The first problem with that strategy that comes to mind is that there might be no way to give the AI that command, because the point in time at which you need to give the AI its commands is before the point in time when it can understand that command. But apparently, this AI was able to understand the wish that humans be happy, and also understand a list of one hundred and seven precautions. It seems unlikely that it would be able to understand all that, and not understand “reprogram yourself the way we would wish you to have been programmed if we’d known the true consequences.”

Thus, while the scenario seems to be possible, it doesn’t seem terribly likely. It seems to be a scenario where a human successfully did almost all the work needed to make a desirable AI, but made one very stupid mistake. And that line of thought suggests it’s fairly unlikely that we’ll make an evil AI that knows it’s evil, as long as we manage to successfully propagate the meme “program AIs with the command ‘don’t be evil’ if you can” among AI programmers. Personally, I’m inclined to think the bigger risk is an AI with the wrong mix of abilities: say, superhuman abilities in defeating computer security, designing technology, and war planning, but sub-human abilities when it comes understanding what humans want.
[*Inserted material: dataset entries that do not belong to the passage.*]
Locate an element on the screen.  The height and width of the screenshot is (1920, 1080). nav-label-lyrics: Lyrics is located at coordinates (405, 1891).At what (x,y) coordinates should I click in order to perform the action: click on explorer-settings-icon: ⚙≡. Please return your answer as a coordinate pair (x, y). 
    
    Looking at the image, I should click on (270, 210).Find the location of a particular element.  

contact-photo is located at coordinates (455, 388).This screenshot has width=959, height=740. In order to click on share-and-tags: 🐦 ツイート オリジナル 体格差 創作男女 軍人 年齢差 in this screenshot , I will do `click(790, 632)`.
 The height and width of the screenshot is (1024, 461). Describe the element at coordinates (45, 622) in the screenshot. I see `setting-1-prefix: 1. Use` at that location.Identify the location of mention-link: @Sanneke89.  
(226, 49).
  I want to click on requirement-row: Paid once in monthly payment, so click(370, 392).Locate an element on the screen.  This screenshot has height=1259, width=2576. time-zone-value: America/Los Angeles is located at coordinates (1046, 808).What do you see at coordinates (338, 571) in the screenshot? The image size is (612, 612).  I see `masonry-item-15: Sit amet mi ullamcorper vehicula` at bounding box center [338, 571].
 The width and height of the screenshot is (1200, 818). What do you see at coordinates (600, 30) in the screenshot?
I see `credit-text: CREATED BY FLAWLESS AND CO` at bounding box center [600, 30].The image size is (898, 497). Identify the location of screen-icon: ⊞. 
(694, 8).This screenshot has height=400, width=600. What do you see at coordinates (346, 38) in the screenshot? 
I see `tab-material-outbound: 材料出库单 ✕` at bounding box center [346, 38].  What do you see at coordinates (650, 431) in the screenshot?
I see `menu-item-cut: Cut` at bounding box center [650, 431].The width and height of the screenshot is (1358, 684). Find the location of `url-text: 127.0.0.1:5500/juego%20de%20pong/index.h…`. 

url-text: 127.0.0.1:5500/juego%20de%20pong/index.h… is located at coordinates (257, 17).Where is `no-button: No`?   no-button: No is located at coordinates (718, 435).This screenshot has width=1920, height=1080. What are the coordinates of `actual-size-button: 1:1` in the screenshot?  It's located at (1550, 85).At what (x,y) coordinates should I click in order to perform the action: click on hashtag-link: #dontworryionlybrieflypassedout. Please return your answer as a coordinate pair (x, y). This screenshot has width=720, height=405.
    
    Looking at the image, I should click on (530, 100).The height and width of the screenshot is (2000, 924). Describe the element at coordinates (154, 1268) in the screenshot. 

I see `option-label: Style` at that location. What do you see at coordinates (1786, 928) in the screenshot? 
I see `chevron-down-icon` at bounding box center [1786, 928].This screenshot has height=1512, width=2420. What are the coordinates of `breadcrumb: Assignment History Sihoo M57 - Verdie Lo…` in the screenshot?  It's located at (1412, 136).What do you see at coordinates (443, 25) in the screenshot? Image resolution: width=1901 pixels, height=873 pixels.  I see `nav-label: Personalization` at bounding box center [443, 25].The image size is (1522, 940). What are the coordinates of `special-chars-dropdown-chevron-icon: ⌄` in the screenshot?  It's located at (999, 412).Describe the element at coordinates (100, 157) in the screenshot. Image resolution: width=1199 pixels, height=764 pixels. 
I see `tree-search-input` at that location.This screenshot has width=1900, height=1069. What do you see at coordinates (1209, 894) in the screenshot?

It may be that I’ve been taking the story a bit too seriously, and really Eliezer thinks that the hard part is getting the AI to understand commands like “make us happy” and “do what we really want”—perhaps because, as I already said, we will need to give the AI its commands before it can understand such commands automatically, without our elaborating them further.

But a related line of thought: most of the time, with humans, sincerely wanting to follow a command is sufficient to follow it in a non-evil manner. That’s because we’re fairly good at understanding not just the literal meaning of other humans’ words, but also their intentions. In real life (make that present-day, pre-superintelligence real life), the main reason to try to genie-proof a command is if it’s intended to bind humans who don’t want to follow it (which is true of laws and contracts).

The reason humans often don’t want to follow each other’s commands is because evolution shaped us to be selfish and nepotistic. That, however, won’t be a problem with AIs. We can program them to be sincere about following the spirit, not the letter, of our commands, as long as we can get them to understand what that means.

Now a question worth asking here is this: with humans, sincerity plus our actual skill level at understanding each other is sufficient for us to follow commands in a non-evil manner. Now will the same be true of agents with superhuman powers? That is, with superhumanly powerful agents, will sincerity plus human level skill at understanding humans be sufficient for them to follow commands from humans in a non-evil manner?

It seems your answer to that question should have a big impact on how hard you think AI safety is. Because if the answer is “yes,” we have a route to safe AI that could work even if giving the command “reprogram yourself the way we would wish you to have been programmed if we’d known the true consequences” turns out to be too hard.